Historic church in Kansas, United States

The Denmark Evangelical Lutheran Community Church, formerly known as the Danske Evangelist Lutheran Kirke (Danish: Danish Evangelical Lutheran Church; Denmark Evangelical Lutheran Church) is a Lutheran church in Denmark, Kansas. It was added to the National Register in 1991.

== Design ==
It is a one-story gable-front building made of limestone. Its main portion was built between 1875 and 1880 and its bell tower and entry were added in 1901. It is 26x46.5 ft in plan. It includes Gothic detailing.

== History ==
The Danske Evangelist Lutheran Kirke was constructed between 1875 and 1880 with funding from the local Danish Society of the Lutheran Church for the local Danish community that had settled there and needed a place for Christian worship.

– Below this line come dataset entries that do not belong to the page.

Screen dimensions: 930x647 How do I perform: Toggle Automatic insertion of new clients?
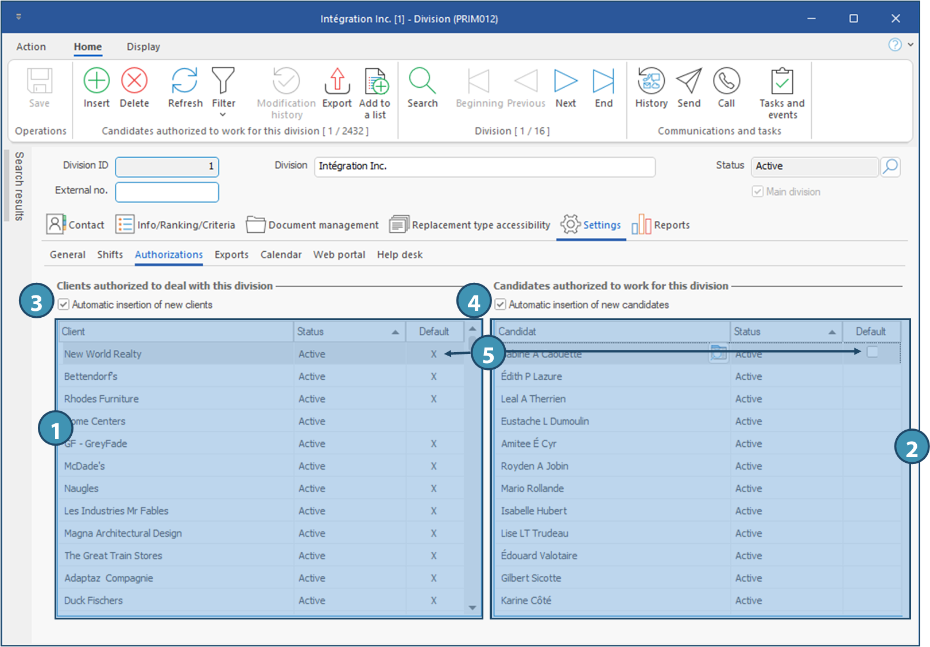pyautogui.click(x=64, y=305)
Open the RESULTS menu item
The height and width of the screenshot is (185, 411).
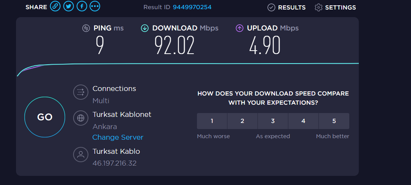pos(292,7)
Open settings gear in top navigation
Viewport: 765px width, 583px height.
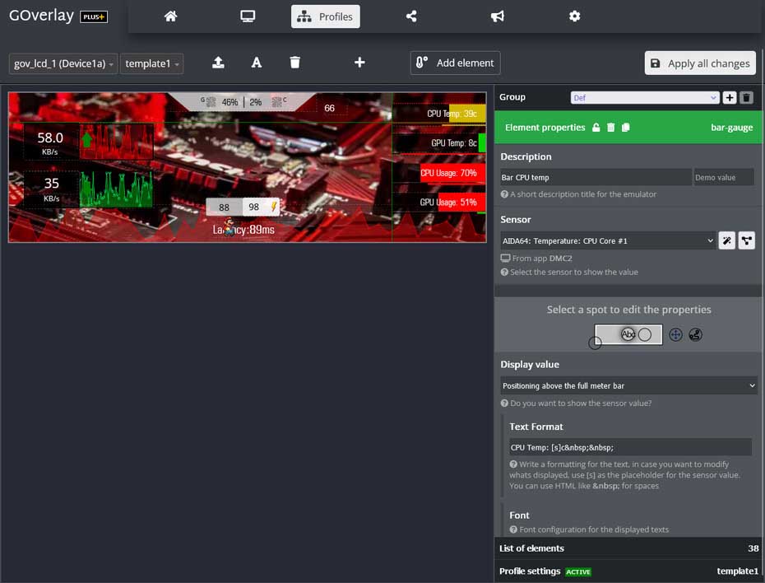coord(574,16)
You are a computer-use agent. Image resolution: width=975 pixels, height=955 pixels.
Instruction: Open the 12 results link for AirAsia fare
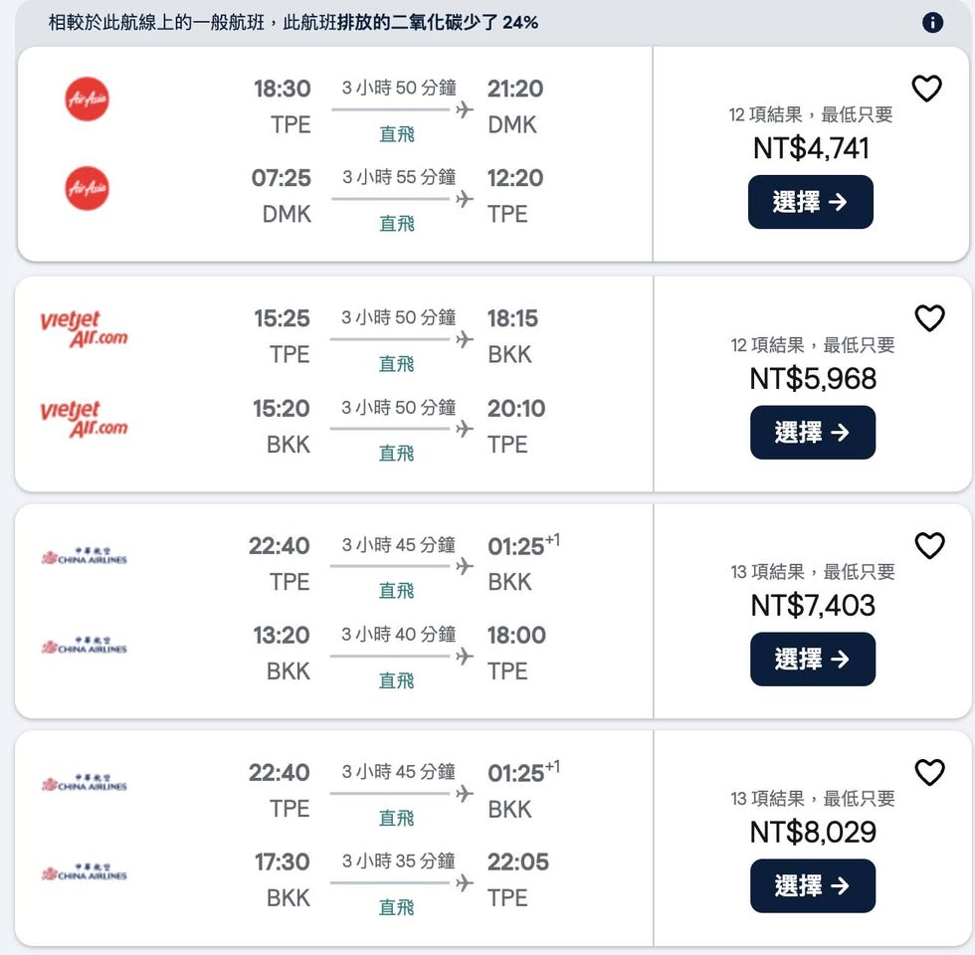(x=811, y=115)
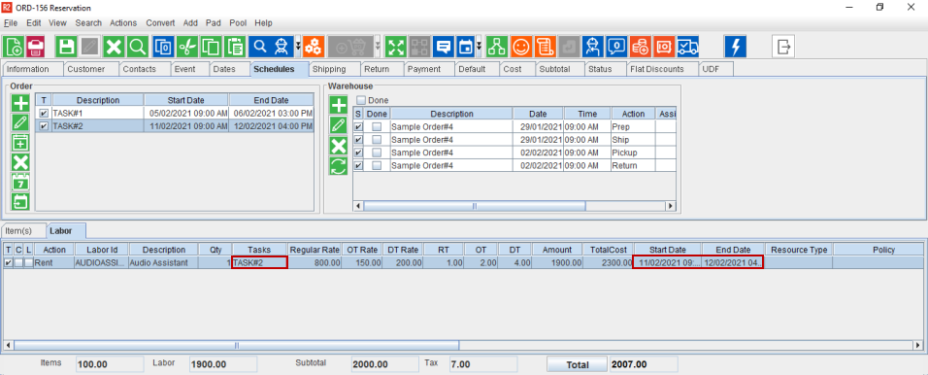The image size is (928, 375).
Task: Click the scissors cut icon
Action: (186, 47)
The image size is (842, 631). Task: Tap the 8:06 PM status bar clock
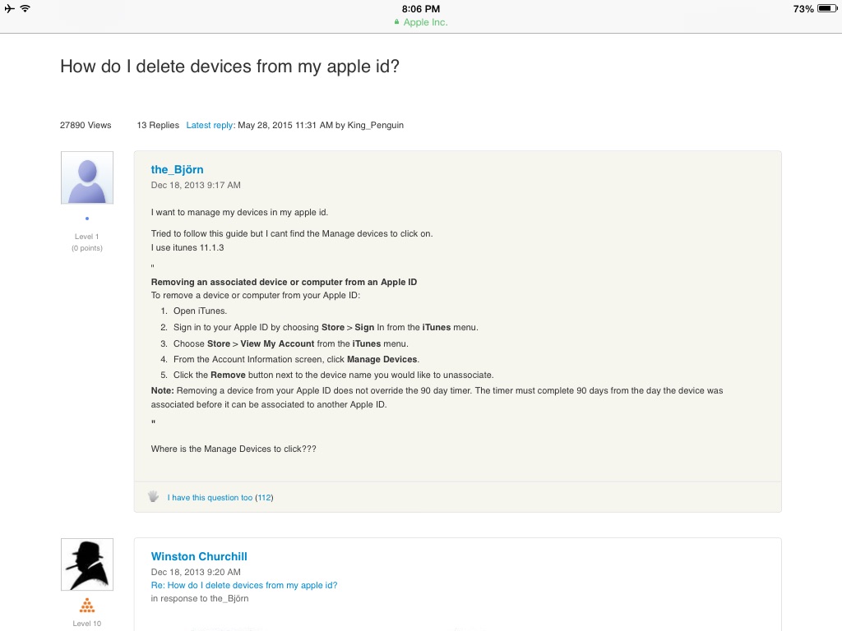[x=421, y=9]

Worship services were originally held in Danish with an English language Sunday School being established at the same time. This continued until 1883 when the new pastor insisted on Danish only and set up a Danish Sunday School instead. English-speaking congregants split from the church and set up their own church. The church remained Danish-only until 1920, when it resumed using English as the main language for worship. In 1956, the church amended its constitution to change its name from Danske Evangelist Lutheran Kirke to Denmark Evangelical Lutheran Community Church. Whilst many businesses and public services in Denmark have ceased operating, the church remains open and performing Christian services. They have enjoyed tax-exempt status since 1988.